─── Extrait du texte

Matthieu 11, 2-11 – Dépasser nos doutes

Dans notre époque de crise économique et morale, alors que les problèmes de toutes sortes touchent de plus en plus de gens, on sent une aspiration à ce que les choses changent.

Il y a deux mille ans, les juifs étaient eux aussi confrontés à des problèmes de toutes sortes, même s’ils n’avaient pas grand-chose de commun avec ceux que nous avons aujourd’hui. Cela faisait longtemps que les prophètes de l’Ancien Testament avaient annoncé la venue d’un Messie qui ferait disparaître tous les problèmes. Les juifs l’attendaient avec une grande ferveur. Lorsqu’il viendrait, le Messie devait avoir droit à tous les honneurs ; il devait être annoncé solennellement par un précurseur, qui dirait au peuple : « Voici le Messie, inclinez-vous devant lui ».

Ce précurseur, les juifs imaginaient que ce serait le prophète Elie, qui n’était pas mort, mais qui s’était élevé dans le ciel entraîné par un charriot et des chevaux de feu.

Elie n’est pas venu. Et pourtant Jésus en tant que Messie a bien été annoncé : pour les Evangiles c’est Jean-Baptiste qui a joué ce rôle.

──────

- [Consignes]
**a)** Recopiez le passage du texte sur Matthieu 11, 2-11 allant de « Ce précurseur, les » jusqu'à « chevaux de feu. ».
**b)** Résumez en deux phrases le texte sur Matthieu 11, 2-11.
**c)** Poursuivez le texte sur Matthieu 11, 2-11 après sa dernière phrase.

─── Données fournies

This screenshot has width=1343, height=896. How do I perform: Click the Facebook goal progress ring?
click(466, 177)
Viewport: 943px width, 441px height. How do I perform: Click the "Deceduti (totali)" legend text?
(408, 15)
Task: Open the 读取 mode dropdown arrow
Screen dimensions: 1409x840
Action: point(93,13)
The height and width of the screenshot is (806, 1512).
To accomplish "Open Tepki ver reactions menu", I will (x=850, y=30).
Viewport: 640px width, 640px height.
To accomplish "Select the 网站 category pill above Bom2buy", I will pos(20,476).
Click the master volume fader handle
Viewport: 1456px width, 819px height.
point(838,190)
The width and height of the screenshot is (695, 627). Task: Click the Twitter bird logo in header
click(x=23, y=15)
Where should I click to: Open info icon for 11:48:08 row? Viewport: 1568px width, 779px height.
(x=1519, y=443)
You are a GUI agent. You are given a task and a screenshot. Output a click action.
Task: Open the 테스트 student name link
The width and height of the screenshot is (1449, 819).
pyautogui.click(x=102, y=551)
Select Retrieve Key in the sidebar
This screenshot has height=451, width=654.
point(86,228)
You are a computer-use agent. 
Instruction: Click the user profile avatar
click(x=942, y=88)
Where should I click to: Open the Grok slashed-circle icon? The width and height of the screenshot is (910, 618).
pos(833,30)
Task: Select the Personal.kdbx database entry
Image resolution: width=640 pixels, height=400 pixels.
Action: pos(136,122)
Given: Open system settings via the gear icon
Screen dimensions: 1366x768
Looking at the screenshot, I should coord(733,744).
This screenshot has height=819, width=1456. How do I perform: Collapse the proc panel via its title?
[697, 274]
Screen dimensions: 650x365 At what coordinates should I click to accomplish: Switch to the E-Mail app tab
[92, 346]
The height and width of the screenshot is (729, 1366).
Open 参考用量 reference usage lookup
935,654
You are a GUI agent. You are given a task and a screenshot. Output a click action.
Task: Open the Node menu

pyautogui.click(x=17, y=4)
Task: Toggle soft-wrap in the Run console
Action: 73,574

──────

- [Réponses]
**a)**
Ce précurseur, les juifs imaginaient que ce serait le prophète Elie, qui n’était pas mort, mais qui s’était élevé dans le ciel entraîné par un charriot et des chevaux de feu.

**b)** En notre époque de crise, on aspire au changement, tout comme les juifs d'il y a deux mille ans qui attendaient avec ferveur le Messie annoncé par les prophètes et imaginaient que le prophète Elie serait son précurseur. Elie n'est pas venu, mais selon les Évangiles, c'est Jean-Baptiste qui a annoncé Jésus comme Messie.

**c)**
Le peuple plaçait dans le Messie toute son espérance. Jean-Baptiste était celui qui avait reconnu et annoncé le Messie ; le Messie, c’était Jésus, cela ne faisait aucun doute. De lui, Jean-Baptiste attendait ce qu’il appelait le baptême de feu.

Il ne faut pas se méprendre : dans l’esprit de Jean-Baptiste, le baptême de feu, c’était quelque chose d’assez terrifiant : le baptême de feu impliquait un grand nettoyage purificateur qui ferait le tri entre les bons et les méchants.

Malgré son message sans concessions – ou peut-être grâce à ce message sans concession – Jean-Baptiste était très populaire ; comme Jésus, il avait de nombreux disciples, au point qu’il aurait pu y avoir une concurrence entre leurs deux mouvements.

Oui, Jean-Baptiste avait suscité une grande espérance dans le peuple. Et puis il y a ce coup d’arrêt brutal : l’arrestation et l’emprisonnement de Jean-Baptiste, une chose impensable et qui fait s’écrouler tous les espoirs.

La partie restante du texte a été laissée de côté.